- _What you should do_
According to the article on baby constipation below, roughly how much water did Jess start drinking each day on her doctor's advice?

- _Page excerpt_
=====

Jess McLeod, who is a member of The Healthy Mummy Community, reveals her second baby suffered with severe constipation.
So, how did Jess (and doctors) help put an end to her baby’s constipation?
“They say every baby is different and that couldn’t be more true!” Jess says.
‘Leo Was Going Every 3-4 Days’
“With our first, breastfeeding was an absolute breeze and no pain. With Leo, the first few weeks of breastfeeding were a nightmare.”
The other thing that was different, says Jess, were her babies’ bowel frequencies.
“Our first baby had been an ‘every day’ pooper,” she says. “With Leo, this was the same in the early newborn days where a dirty nappy came at each nappy change, but fast forward about six weeks and he was no longer going every day. It became every three to four days.”
Jess says she heard it was normal for breastfed babies to not go for a few days, so she wasn’t too concerned. But when she went to visit her doctor and told him that Leo was hardly going, he had some great advice for her.
“Without skipping a beat, my doctor said: ‘Increase your water intake’. He then felt the fontanelle [soft spot] on the top of Leo’s head and said ‘He is hydrated but needs to be more hydrated’.”
Jess then increased her water intake to about three litres a day, and like magic, Leo was doing a poo consistently again (every day to be precise).
“I can’t believe how simple a solution it was. My tips for keeping your water up is to have a least one big bottle of water that you can drink from throughout the day. If you don’t like the taste of water, add lemon to it,” says Jess.
“I do find it hard to drink a lot if we are out and about, as I’m also conscious of needing to go to the toilet every five minutes, so I just sip on it and then scull it when I’m near a bathroom.
“The difference of a litre a day has been phenomenal and I can easily see how much happier my baby is.”
Constipation In Babies
“Sometimes a baby can have infrequent loose stools that also can mean constipation. The consistency (hardness or softness) of your baby’s poo depends on what he or she is being fed. It also varies over time as solids are introduced to the diet, and as your baby’s digestive system becomes more mature”, says Pregnancy Birth & Baby.
What You Need To Know About Baby Constipation
- Bubs that are fed breast milk generally have loose (and runny) stools to begin with. But don’t worry, their stools begin to get firmer and less frequent over time. There may be several days in between bowel movements, depending on the baby.
- Babies fed formula tend to have firmer stools and fewer bowel movements.
- Once solids are introduced, your baby’s poo may become slightly firmer.
Symptoms That Your Baby Is Constipated
- Your baby cries and looks uncomfortable before he or she tries to move their bowels.
- Are your bub’s poos and farts a little smelly? This may also be a sign of constipation.
- Your baby isn’t eating all that much.
- Your baby’s belly feels hard.
What You Can Do To Help Them
According to Pregnancy Birth & Baby, you can ease your baby’s constipation if you nurse them more often if they are breastfed. It may also help if you drink more water.
If you formula feed your baby, you may need to check your formula contains enough water. Check the measurements on the label and make sure you shake the bottle rigorously before feeding them.

=====

- _Recorded information_

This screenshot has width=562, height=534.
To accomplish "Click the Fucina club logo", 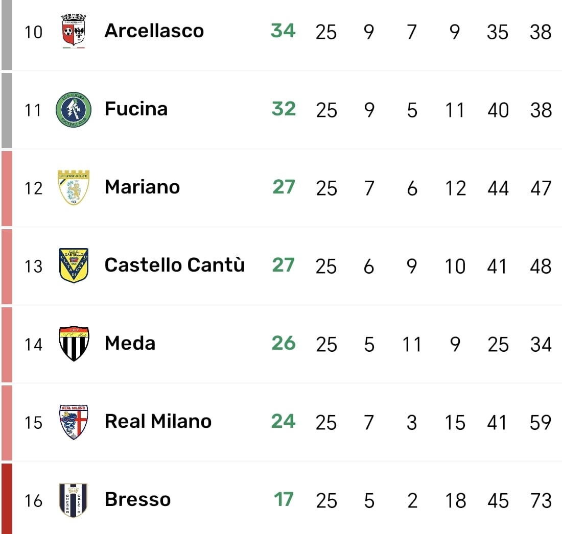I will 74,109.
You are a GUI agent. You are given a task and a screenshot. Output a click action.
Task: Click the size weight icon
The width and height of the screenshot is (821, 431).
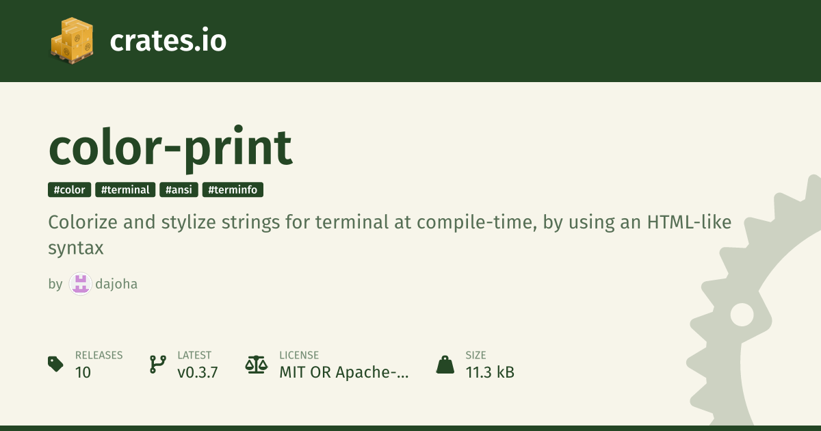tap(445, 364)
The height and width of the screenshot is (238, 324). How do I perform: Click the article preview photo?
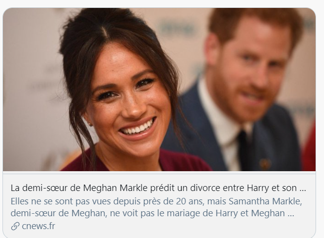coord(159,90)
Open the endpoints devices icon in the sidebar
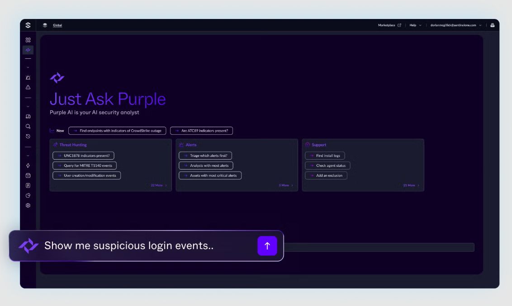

=====

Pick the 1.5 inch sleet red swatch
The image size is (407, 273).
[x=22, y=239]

=====

- _Written solution_
About three liters a day.